SOFTSPOT releases magnificent new album Clearing, April 7 on Arrowhawk
SOFTSPOT not only returns with a dashing new release but they do so a four piece. Clearing moves like a painting—mysterious and alluring. The album pulsates with electronic geology, formulating a world of mystique.
Sarah Kinlaw and Bryan Keller Jr., formed SOFTSPOT in 2009 as a duo. They evolved their sound and pallette over the years along with the addition of Blaze Bateh on drums and Jonathan Campolo on synths. Clearing is their first output as a quartet. The beauty and amazement that we experience from this endeavor is stunning.
From “Maritime Law” to “Shadows in the Shade,” we go from uncertainty to contentment. The first song drives a beat that mimics the unpredictability of the ocean. You feel the geometry of the time signature beating down. Controlled chaos. Sarah Kinlaw uses words as movement. Guitar notes toss and tumble. I can feel an emotional derivative to something, but I have never experienced anything like this in its capacity. And how they can go from that into the sleepy-eyed “Shadows in the Shade,” does not seem like it would work, but it does, especially the dissonant chorus and haunting melodies floating like air. An angular and organic pop number, if Bill Evans listened to Stereolab and formed an indie band, this would be it.
SOFTSPOT – Abalone
The polarizing “Abalone” with its flickering synth and guitars bounce off each other. The song fades into an hypnotic homage to the synth. The song is utility while something like “Habits” does more to enrich the illustration of the human condition, Kinlaw and Keller, Jr., understand the strengths of playing off of each member while accentuating their strengths.

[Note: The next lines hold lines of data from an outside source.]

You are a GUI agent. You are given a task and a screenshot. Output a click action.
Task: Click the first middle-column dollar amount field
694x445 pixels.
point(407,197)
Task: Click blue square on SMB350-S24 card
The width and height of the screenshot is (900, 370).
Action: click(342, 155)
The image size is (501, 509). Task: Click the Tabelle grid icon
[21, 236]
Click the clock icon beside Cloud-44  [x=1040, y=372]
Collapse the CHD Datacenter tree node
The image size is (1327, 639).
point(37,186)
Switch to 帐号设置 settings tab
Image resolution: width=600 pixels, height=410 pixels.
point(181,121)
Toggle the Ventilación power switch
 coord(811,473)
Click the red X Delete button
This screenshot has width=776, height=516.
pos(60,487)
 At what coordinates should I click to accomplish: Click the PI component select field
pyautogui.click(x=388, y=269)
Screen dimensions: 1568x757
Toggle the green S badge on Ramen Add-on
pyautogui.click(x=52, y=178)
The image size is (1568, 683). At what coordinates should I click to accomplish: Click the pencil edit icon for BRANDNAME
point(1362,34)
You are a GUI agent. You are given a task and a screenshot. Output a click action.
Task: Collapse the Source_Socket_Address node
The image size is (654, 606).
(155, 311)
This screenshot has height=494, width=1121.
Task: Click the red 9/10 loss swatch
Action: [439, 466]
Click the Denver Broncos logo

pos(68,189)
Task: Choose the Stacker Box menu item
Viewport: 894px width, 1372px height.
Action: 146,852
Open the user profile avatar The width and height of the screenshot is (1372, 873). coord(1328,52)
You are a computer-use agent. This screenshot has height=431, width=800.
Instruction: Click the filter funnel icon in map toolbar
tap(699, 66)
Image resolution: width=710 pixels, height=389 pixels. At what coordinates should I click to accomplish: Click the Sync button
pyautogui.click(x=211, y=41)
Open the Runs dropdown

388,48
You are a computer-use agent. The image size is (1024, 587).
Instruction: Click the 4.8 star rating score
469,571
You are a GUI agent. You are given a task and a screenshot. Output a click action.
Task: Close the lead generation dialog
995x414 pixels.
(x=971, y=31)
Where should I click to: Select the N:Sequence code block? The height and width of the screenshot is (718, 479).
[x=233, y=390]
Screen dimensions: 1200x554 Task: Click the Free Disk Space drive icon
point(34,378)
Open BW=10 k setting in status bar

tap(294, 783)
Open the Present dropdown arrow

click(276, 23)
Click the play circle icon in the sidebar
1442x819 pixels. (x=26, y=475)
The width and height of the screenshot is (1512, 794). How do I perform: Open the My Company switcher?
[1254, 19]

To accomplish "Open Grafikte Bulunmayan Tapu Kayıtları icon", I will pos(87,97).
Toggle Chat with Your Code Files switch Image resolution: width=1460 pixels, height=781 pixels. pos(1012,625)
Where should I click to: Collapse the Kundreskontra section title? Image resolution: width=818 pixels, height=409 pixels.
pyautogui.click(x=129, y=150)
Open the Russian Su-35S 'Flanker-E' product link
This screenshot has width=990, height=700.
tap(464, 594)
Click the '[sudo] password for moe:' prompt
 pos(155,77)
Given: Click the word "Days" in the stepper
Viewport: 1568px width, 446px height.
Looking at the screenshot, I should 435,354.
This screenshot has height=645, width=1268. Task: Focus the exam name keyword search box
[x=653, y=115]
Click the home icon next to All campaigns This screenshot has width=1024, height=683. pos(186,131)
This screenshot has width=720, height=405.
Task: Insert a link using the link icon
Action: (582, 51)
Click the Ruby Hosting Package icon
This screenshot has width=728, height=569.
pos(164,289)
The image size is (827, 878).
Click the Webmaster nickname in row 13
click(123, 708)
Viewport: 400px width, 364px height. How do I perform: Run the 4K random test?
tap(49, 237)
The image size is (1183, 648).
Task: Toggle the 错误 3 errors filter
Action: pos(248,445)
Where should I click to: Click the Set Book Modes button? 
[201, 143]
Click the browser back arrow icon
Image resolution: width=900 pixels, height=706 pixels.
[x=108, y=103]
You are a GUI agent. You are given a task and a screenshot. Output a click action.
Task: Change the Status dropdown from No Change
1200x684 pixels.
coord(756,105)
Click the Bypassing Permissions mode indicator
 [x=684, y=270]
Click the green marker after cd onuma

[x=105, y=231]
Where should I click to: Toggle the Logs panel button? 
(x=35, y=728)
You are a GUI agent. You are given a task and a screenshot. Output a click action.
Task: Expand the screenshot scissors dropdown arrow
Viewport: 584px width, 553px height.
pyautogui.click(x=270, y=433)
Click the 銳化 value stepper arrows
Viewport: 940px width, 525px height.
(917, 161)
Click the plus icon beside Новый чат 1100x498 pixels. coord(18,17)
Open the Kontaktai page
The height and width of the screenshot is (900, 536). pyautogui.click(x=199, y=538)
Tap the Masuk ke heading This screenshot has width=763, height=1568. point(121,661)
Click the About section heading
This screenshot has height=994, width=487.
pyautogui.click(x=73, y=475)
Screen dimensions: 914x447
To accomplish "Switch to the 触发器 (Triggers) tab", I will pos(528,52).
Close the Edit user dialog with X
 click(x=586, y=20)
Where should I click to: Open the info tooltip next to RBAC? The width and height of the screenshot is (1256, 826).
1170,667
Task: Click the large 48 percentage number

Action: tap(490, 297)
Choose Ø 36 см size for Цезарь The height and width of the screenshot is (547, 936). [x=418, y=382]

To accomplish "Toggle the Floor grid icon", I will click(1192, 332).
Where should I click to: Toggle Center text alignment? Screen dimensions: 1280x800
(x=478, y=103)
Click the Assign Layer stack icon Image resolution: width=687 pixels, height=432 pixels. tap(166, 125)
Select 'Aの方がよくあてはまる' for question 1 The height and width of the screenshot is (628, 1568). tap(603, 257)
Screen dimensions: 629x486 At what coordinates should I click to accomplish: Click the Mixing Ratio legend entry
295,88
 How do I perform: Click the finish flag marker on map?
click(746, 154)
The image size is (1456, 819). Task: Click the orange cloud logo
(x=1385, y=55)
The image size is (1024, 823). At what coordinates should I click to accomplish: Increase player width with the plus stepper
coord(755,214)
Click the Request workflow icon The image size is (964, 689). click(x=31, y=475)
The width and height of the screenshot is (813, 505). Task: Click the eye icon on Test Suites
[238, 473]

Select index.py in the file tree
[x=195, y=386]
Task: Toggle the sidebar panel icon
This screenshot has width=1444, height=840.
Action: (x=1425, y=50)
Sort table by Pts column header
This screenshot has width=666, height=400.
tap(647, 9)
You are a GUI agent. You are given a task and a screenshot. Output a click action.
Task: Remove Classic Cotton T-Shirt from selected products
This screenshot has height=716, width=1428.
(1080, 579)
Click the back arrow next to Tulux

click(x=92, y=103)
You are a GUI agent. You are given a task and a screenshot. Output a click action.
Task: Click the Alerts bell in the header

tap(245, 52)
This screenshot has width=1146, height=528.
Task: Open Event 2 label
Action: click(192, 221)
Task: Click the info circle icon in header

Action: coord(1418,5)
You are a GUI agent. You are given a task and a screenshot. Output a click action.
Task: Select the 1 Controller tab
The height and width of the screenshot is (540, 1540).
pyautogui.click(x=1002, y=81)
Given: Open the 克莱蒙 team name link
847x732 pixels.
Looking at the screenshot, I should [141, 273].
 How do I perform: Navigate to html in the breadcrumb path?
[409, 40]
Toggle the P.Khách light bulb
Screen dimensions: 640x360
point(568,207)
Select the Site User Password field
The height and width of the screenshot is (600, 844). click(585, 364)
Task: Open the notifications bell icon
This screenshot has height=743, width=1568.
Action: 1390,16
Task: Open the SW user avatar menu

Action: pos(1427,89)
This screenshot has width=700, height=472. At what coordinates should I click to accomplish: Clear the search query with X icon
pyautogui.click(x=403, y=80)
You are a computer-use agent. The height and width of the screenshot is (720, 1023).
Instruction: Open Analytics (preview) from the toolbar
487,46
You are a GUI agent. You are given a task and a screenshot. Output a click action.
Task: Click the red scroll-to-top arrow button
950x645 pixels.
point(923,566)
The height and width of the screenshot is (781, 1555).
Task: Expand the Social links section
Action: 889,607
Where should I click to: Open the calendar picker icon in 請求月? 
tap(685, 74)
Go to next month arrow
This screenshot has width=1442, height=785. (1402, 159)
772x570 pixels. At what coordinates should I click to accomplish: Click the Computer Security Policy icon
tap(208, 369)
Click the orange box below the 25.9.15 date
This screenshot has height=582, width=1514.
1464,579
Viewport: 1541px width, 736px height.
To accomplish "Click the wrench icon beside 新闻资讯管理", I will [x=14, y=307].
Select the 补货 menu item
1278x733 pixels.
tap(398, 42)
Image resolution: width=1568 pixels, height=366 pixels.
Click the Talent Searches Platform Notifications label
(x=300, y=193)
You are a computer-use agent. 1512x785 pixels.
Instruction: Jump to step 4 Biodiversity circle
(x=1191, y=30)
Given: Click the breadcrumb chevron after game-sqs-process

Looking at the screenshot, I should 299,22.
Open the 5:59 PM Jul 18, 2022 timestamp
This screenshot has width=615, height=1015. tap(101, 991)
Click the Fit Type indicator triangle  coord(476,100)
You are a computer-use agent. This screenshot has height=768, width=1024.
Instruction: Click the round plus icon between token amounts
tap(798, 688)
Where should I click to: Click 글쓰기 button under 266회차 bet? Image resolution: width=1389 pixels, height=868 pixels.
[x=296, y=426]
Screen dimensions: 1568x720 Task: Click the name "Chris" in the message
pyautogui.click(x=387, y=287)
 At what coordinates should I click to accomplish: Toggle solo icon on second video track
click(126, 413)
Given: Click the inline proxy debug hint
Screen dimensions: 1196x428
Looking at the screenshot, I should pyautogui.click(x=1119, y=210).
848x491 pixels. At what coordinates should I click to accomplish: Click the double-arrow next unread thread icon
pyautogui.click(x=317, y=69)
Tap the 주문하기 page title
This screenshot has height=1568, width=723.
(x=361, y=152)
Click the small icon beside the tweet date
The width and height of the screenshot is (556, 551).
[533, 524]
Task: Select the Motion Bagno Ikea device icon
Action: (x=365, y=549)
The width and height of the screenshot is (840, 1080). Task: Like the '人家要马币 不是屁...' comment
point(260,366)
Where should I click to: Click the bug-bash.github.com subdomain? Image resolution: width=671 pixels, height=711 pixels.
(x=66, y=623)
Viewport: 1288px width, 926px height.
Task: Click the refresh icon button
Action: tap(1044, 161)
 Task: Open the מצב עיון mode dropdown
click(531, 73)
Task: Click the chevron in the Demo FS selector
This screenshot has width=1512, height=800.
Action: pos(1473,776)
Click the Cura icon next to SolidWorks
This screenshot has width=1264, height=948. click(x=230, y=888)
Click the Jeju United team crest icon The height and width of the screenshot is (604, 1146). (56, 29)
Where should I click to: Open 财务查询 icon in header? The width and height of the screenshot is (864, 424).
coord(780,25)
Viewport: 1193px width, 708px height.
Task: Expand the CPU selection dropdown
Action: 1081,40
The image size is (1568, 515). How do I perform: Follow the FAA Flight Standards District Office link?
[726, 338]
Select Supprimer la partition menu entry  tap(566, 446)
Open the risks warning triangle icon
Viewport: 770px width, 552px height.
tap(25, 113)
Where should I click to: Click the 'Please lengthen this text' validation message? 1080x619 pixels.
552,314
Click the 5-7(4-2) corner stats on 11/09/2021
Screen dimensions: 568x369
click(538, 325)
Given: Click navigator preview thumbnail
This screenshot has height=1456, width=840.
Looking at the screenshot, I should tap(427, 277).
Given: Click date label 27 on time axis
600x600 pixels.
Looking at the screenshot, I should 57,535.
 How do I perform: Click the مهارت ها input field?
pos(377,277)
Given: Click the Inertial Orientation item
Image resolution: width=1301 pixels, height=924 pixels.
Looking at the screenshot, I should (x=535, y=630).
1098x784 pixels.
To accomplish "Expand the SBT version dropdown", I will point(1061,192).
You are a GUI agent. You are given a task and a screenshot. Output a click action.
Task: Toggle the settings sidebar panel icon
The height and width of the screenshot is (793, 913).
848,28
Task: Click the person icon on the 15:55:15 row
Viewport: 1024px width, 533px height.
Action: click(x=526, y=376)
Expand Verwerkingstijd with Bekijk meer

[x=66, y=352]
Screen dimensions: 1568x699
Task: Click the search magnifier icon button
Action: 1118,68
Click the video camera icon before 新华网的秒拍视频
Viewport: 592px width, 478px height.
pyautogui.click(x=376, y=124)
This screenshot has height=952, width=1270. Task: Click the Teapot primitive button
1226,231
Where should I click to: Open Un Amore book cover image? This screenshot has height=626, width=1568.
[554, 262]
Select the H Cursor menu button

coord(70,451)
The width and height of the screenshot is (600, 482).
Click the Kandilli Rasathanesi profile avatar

Who are we to say that this album is as much about empathy as it is exploring the culture of creativity through art. One thing is certain is that so many feelings come to light through interpretation. The imagination and musical thought put into Clearing is a glorious celebration of the movement.
By the end, “Double Sink Variety” is as exposed as anyone should ever get. Kinlaw’s voice turns into an instrument of her own and the balance between ambient hues and the minimal jazz-like drum cadence supplies just enough to keep the song from imploding in itself. We are washed away from everything that was presented before us. It’s okay to let go and sail away into the silence. You will need that time to reflect. After all, Clearing is an experience only you can have and react to.